- [DATASET RECORDS]:
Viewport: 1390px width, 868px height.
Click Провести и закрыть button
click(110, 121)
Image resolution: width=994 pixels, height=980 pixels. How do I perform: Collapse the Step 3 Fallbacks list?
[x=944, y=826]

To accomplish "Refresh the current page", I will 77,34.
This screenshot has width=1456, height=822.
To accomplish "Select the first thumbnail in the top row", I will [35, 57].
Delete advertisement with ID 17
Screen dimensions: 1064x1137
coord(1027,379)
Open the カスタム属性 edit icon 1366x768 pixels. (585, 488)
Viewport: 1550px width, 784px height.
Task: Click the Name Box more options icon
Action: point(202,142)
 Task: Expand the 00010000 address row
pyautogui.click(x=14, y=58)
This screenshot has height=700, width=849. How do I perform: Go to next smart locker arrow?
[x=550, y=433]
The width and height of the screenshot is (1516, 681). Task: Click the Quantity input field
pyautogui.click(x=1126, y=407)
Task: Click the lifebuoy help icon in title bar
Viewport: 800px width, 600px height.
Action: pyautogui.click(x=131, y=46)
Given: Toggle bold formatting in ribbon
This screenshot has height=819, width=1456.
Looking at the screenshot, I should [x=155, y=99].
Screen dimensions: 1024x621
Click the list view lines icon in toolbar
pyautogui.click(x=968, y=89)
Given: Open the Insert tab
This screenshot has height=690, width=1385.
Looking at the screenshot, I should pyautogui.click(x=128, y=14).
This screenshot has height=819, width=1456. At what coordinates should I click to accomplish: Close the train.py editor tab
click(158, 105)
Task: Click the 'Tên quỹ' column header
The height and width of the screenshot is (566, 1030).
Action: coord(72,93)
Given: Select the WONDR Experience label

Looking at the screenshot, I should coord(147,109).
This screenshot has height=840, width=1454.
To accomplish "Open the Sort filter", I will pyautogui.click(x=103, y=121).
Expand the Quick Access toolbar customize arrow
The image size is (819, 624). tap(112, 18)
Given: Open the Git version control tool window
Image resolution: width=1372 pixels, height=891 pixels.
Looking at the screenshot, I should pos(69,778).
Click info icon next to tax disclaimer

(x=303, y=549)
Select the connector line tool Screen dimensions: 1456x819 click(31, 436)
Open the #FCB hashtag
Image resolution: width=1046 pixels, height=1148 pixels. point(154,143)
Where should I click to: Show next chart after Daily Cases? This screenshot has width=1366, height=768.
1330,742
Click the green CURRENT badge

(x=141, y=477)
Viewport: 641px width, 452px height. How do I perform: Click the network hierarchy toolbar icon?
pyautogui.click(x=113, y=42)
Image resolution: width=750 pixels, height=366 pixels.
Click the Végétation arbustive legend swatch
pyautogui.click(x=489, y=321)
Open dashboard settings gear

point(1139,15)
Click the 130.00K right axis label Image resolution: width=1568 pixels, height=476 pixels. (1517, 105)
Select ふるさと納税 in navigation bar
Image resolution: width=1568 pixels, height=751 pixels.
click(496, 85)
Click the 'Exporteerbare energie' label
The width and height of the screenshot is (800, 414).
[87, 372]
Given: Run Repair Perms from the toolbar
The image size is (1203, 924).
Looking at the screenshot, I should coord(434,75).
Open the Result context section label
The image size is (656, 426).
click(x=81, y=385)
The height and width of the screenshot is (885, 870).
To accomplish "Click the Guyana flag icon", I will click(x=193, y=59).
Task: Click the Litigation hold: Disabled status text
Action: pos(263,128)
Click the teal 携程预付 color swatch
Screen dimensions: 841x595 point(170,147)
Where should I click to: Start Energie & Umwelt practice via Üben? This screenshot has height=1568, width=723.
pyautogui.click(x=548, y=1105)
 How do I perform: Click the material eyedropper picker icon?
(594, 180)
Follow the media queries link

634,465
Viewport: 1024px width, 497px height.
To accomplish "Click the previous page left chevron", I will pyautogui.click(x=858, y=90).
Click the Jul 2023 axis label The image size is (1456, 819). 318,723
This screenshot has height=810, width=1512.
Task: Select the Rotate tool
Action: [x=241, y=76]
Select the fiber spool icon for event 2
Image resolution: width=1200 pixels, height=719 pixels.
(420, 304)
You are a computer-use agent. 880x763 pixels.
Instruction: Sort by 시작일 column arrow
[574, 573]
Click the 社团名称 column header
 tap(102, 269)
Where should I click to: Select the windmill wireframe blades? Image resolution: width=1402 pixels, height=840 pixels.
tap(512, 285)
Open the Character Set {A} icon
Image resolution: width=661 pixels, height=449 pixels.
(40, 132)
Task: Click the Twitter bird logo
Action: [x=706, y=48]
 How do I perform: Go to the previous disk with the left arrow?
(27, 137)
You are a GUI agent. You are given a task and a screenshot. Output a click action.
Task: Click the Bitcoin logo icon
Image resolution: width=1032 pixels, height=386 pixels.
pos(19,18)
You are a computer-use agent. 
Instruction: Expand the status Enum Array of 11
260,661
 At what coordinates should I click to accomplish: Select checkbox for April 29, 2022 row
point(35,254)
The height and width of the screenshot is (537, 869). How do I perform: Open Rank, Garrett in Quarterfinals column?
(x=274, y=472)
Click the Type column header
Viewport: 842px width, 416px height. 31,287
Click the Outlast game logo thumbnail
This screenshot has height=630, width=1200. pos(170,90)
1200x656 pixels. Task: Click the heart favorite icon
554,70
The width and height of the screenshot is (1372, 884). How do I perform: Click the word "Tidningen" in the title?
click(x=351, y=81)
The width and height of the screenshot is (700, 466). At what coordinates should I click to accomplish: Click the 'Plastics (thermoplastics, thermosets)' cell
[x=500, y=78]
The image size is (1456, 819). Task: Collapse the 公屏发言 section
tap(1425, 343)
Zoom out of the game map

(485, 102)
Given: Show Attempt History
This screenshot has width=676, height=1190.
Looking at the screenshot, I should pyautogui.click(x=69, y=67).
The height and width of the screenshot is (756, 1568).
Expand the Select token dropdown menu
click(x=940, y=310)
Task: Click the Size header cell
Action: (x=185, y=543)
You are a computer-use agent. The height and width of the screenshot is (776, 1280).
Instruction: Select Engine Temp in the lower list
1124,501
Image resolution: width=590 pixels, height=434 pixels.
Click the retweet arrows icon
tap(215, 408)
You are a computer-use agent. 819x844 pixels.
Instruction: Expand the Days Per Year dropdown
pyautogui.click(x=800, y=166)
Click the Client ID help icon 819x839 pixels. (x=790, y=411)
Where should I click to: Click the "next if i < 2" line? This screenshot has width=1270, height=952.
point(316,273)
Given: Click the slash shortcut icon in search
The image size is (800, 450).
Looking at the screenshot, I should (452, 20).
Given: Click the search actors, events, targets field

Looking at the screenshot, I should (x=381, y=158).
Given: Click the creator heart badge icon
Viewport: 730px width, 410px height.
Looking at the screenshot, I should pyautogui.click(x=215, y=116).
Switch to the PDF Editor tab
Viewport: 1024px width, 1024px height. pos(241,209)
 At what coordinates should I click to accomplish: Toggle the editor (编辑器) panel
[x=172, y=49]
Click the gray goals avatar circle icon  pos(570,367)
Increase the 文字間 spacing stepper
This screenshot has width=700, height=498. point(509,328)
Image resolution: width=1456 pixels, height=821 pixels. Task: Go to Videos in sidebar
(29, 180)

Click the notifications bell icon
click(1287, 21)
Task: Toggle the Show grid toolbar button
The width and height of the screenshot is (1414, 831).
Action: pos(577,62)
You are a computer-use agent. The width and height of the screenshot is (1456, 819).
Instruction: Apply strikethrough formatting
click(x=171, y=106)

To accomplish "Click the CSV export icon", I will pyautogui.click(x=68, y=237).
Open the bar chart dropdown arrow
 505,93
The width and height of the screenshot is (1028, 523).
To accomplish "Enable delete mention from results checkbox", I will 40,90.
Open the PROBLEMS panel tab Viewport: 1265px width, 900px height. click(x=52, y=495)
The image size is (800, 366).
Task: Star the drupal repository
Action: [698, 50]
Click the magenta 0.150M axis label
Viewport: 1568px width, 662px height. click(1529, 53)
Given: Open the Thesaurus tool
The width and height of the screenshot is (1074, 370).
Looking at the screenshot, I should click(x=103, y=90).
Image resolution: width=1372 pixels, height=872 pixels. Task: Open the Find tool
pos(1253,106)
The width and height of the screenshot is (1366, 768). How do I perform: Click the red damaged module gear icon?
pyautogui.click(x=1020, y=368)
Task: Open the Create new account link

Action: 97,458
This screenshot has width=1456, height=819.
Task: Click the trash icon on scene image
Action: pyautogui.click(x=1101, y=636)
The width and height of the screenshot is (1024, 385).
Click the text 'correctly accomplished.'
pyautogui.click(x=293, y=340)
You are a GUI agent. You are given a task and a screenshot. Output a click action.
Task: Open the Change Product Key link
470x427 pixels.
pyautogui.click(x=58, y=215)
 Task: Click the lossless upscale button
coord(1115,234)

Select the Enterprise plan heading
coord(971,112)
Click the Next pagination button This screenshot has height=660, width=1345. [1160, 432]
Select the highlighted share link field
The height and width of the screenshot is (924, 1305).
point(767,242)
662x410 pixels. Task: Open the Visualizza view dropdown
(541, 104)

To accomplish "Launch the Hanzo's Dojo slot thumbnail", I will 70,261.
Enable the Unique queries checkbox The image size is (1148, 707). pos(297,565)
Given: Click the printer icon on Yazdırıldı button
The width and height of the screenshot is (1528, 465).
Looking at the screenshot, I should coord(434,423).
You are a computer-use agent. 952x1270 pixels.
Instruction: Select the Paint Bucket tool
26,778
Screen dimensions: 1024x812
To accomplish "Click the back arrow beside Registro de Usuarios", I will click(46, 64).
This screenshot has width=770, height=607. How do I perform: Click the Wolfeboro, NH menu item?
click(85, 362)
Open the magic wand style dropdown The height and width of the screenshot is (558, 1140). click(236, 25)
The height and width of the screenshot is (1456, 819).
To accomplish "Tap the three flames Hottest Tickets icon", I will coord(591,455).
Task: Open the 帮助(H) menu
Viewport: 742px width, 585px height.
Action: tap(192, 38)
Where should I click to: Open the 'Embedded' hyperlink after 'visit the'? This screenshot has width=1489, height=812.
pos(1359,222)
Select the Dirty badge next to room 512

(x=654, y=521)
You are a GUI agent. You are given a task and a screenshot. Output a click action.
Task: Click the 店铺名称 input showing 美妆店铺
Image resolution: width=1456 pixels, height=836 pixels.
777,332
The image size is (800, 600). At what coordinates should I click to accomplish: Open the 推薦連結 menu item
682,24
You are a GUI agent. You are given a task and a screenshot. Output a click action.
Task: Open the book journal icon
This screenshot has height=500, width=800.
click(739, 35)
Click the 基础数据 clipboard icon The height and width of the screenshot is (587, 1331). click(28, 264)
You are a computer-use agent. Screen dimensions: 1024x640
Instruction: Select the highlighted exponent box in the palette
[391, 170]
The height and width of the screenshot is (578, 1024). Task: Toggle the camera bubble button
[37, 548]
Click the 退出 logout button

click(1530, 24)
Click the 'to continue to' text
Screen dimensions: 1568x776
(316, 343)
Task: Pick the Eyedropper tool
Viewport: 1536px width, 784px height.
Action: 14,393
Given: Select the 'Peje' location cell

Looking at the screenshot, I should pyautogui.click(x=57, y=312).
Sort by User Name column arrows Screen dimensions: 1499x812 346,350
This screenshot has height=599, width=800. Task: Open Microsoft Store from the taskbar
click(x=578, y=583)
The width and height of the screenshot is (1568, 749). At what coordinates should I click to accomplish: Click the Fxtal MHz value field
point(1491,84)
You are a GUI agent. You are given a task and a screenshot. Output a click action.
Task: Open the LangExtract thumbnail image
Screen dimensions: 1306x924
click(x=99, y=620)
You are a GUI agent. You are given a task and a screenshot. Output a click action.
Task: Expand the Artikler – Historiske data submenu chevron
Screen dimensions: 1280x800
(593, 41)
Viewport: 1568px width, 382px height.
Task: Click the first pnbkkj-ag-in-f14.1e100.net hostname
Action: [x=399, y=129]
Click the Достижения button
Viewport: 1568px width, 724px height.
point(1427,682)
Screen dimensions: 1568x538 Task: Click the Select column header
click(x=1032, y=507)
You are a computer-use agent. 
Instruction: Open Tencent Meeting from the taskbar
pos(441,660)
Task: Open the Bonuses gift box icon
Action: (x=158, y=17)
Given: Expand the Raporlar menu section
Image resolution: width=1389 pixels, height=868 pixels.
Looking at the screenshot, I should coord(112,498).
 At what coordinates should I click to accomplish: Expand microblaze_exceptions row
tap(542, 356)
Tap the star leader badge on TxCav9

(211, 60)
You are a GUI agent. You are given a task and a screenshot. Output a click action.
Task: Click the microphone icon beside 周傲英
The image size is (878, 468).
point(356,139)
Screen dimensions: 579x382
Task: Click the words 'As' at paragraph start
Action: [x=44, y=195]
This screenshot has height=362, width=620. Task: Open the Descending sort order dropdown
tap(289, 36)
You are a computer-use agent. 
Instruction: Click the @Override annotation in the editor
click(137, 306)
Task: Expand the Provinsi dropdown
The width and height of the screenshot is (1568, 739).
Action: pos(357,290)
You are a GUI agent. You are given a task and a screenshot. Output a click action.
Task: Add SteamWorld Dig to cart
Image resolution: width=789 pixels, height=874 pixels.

- [WHAT IS NEEDED]: Lay out the records from their first line through the line that contains "I will 77,34." as a JSON list of strings, one string per line, with blank lines left out.

- [COMPLETE OUTPUT]:
[
  "Viewport: 1390px width, 868px height.",
  "Click Провести и закрыть button",
  "click(110, 121)",
  "Image resolution: width=994 pixels, height=980 pixels. How do I perform: Collapse the Step 3 Fallbacks list?",
  "[x=944, y=826]",
  "To accomplish \"Refresh the current page\", I will 77,34."
]